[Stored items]
-------------------------
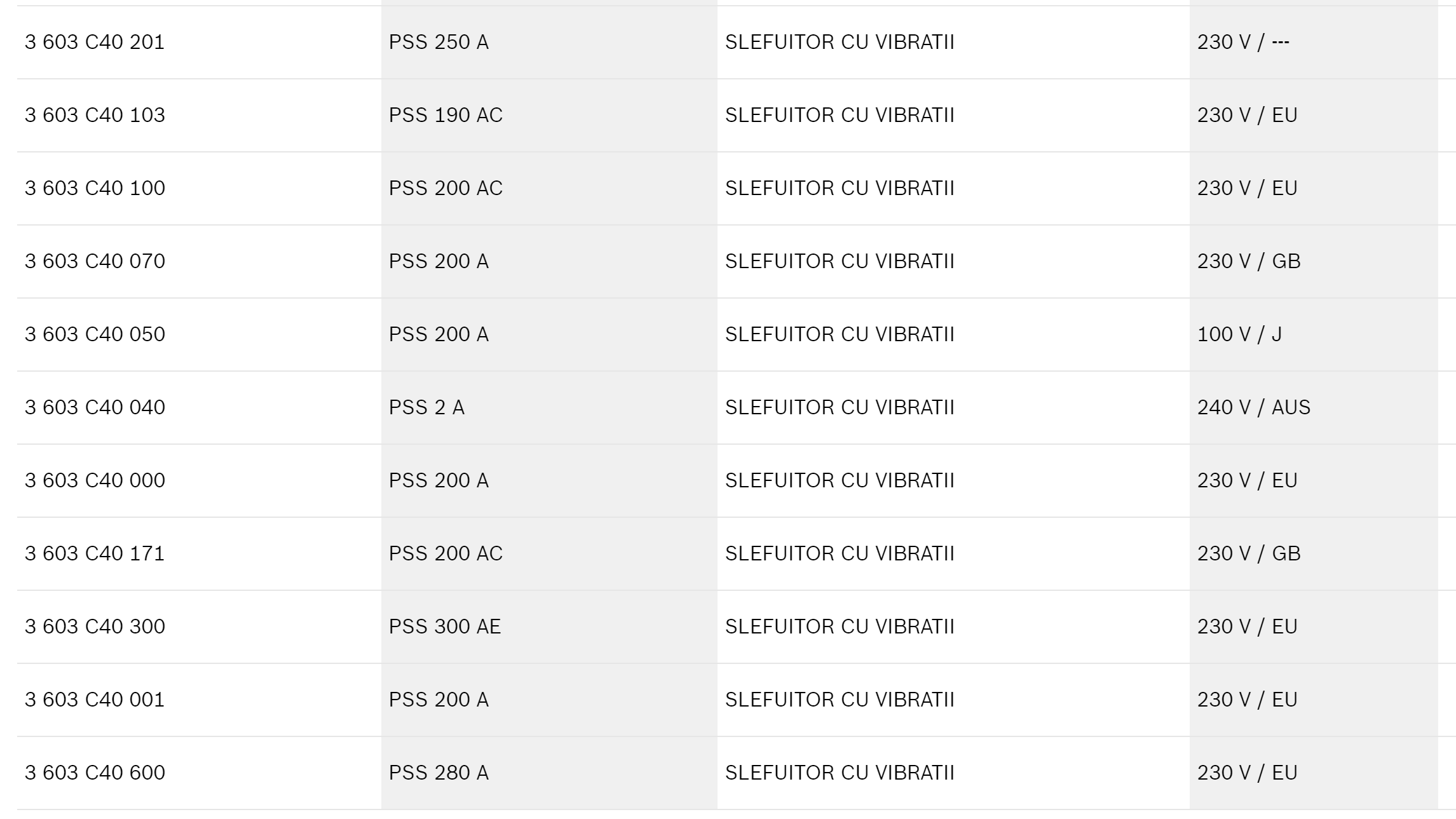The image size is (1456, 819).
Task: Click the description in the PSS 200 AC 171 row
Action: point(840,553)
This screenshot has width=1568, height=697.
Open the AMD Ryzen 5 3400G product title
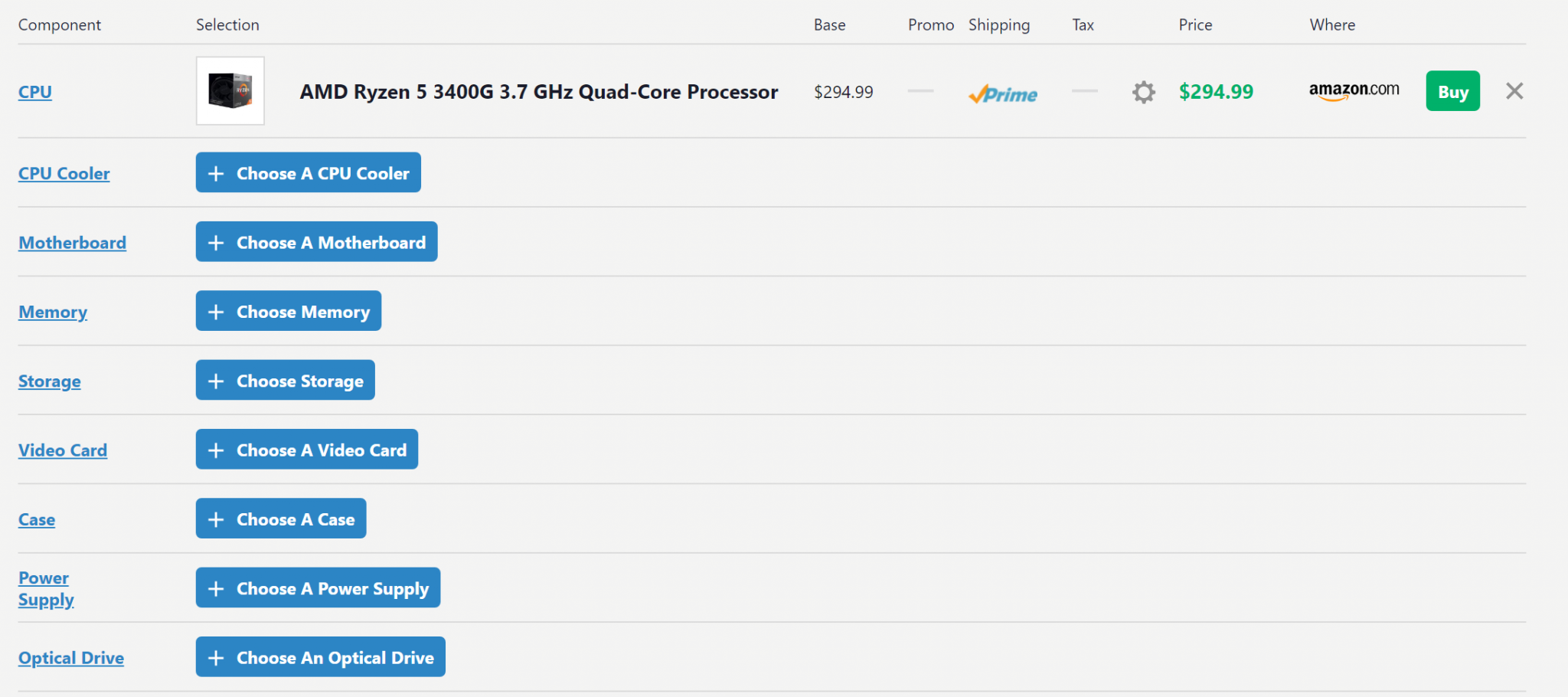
-------------------------
▶ [Exercise]
Retype, without any picture, exactly the lines from the one with "This screenshot has width=1568, height=697." through the end of the entries, inclusive.

▶ [The completed task]
This screenshot has width=1568, height=697.
Open the AMD Ryzen 5 3400G product title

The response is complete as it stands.